Most of the Franklin Street structures are historic. A. B. Frost bought a marble business as soon as he got back from the Civil War, and around 1870 put up the three-story iron works at 2 North Franklin. Municipal Hall (303 North Franklin) was a Works Project Administration project during the New Deal. The garage at 111 North Franklin started out in 1874 as a livery stable. Which makes it especially cool that the Glen Theater (112 North Franklin) opened its doors in 1924. Thirty years between livery stable and picture palace! Wow! What a transition, in far less than a single lifetime! (They preserve the original period interior. We love it.)
While you walk you can also keep your eyes peeled for hall of fame blocks set into the sidewalks, honoring racing car drivers – or look up a little and you’ll find huge racing murals on exterior walls. Watkins Glen folks take their racers seriously. There’s now a closed course a little outside of town, but you can visit the original 1948 Grand Prix start line in front of the courthouse. Pick up a brochure, and you can drive the original route yourself.
The Glen, of course, is the town’s stellar attraction, and the state park includes hiking and walking trails (though believe me, they aren’t flat). The 580-mile Finger Lakes Trail wends through the park, and then on sidewalk to the other end of town, where it hits open fields and starts to climb again.
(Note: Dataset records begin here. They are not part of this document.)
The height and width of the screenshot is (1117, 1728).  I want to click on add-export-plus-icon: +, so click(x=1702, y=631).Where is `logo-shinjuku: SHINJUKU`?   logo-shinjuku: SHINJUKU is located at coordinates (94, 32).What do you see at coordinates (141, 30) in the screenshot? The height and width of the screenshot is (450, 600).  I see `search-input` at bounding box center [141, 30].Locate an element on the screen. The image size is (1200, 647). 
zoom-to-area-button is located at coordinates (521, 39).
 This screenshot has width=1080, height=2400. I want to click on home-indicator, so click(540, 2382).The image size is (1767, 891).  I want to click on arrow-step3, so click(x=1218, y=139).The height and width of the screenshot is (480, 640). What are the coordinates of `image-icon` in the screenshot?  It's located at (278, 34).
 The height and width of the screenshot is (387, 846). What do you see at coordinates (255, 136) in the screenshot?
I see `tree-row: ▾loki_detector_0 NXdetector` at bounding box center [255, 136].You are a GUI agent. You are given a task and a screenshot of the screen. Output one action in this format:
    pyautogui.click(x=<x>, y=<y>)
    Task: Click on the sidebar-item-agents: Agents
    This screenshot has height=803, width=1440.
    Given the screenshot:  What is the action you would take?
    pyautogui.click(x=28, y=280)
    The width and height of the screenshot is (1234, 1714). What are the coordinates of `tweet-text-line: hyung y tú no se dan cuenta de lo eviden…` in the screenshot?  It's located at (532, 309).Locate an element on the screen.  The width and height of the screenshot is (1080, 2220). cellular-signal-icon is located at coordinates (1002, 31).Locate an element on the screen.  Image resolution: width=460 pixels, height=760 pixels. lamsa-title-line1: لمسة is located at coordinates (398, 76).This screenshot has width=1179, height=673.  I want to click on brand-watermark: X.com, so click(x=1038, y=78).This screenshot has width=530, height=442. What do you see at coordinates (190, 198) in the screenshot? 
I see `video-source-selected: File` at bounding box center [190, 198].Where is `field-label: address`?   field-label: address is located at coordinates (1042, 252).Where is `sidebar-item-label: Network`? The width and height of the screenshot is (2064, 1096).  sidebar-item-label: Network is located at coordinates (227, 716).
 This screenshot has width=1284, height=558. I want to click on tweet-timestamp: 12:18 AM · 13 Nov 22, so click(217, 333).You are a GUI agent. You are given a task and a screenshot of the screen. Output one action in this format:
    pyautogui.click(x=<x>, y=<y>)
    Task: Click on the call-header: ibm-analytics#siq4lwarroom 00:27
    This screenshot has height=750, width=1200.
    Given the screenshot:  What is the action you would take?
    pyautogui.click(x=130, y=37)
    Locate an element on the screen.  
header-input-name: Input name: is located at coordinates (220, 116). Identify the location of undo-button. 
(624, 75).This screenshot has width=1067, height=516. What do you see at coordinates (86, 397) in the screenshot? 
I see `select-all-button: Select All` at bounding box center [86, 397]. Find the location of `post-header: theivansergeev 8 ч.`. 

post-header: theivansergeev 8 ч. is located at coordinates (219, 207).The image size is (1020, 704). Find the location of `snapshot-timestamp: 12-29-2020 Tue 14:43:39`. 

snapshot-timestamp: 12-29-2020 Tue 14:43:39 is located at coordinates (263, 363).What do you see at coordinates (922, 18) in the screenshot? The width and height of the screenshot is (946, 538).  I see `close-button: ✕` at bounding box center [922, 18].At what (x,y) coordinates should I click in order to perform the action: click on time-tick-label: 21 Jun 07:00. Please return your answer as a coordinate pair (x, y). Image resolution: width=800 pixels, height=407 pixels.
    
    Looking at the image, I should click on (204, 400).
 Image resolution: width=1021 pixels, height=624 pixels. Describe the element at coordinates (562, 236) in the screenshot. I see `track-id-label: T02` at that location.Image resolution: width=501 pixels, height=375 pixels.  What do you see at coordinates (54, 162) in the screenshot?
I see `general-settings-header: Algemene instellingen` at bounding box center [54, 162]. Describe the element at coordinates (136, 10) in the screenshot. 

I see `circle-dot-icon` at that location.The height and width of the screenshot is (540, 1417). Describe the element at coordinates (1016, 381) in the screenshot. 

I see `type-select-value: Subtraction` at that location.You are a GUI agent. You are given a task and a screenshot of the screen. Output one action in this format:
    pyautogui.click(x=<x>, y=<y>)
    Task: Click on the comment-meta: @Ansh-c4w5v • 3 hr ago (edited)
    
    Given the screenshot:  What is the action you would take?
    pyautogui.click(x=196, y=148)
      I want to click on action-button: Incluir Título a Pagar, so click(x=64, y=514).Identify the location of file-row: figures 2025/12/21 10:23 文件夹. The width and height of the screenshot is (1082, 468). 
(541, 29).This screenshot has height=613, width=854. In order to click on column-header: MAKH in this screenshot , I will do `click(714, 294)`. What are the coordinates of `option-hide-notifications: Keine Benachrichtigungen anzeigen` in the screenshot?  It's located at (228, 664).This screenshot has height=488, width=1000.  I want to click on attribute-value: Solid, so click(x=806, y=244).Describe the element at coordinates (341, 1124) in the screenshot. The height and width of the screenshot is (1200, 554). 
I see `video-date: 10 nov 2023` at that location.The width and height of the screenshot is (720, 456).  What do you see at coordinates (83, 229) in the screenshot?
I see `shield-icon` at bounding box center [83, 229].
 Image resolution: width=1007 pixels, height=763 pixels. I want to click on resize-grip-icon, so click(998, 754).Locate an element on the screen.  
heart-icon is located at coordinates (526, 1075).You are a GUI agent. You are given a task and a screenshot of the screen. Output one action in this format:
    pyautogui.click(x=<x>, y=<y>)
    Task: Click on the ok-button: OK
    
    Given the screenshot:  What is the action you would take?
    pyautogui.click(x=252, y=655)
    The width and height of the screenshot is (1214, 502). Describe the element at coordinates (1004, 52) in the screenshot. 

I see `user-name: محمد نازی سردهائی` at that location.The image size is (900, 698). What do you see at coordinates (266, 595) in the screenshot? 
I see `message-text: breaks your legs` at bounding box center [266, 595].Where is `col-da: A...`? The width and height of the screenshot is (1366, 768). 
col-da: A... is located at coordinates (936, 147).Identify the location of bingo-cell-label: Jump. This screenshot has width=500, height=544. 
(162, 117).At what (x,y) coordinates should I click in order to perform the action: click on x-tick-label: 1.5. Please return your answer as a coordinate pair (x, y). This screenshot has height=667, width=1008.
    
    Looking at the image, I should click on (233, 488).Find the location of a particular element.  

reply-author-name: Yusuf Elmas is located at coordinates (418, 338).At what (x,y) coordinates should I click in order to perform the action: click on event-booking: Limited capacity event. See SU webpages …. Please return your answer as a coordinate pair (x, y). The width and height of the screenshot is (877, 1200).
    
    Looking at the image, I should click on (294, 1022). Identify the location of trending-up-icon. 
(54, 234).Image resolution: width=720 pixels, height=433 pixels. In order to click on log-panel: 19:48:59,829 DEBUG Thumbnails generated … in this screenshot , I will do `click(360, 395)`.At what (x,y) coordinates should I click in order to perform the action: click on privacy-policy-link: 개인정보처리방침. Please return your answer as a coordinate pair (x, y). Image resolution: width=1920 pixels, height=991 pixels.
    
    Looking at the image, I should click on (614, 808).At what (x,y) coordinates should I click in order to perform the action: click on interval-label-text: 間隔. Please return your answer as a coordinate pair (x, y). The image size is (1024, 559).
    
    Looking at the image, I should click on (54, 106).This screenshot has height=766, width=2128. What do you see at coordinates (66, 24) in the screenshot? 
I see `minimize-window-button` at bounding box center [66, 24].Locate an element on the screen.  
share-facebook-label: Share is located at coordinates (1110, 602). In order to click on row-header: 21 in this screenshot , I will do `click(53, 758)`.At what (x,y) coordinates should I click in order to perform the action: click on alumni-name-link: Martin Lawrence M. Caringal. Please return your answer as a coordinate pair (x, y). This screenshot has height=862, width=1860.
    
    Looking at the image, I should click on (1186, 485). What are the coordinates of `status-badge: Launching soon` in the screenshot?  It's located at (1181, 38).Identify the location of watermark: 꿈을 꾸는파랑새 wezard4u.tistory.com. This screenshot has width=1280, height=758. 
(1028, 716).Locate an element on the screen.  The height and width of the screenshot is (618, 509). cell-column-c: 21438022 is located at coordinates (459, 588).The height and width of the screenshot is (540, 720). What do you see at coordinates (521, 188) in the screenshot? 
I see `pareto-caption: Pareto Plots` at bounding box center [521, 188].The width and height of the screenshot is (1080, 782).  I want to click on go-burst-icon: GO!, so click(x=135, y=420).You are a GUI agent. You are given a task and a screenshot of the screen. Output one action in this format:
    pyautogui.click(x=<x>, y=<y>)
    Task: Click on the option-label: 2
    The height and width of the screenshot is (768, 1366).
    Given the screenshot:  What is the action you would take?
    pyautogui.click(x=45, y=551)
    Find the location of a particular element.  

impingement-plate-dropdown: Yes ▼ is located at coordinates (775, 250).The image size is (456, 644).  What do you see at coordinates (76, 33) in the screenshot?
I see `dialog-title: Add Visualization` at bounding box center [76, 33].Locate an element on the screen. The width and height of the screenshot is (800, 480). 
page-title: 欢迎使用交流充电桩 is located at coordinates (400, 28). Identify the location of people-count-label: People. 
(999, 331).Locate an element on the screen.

Likewise the Catharine Valley Trail begins in Watkins at Lafayette Park, following the old canal-and-trolley route down to Montour Falls.
We first saw Watkins Glen in 1995 when we stopped downtown for lunch as we passed through, just before my wife had open heart surgery. When we moved to Bath a year and half later we said, “Oh, good – we’ll be near Watkins Glen!” It’s a good town to visit. We like it a lot. Good memories.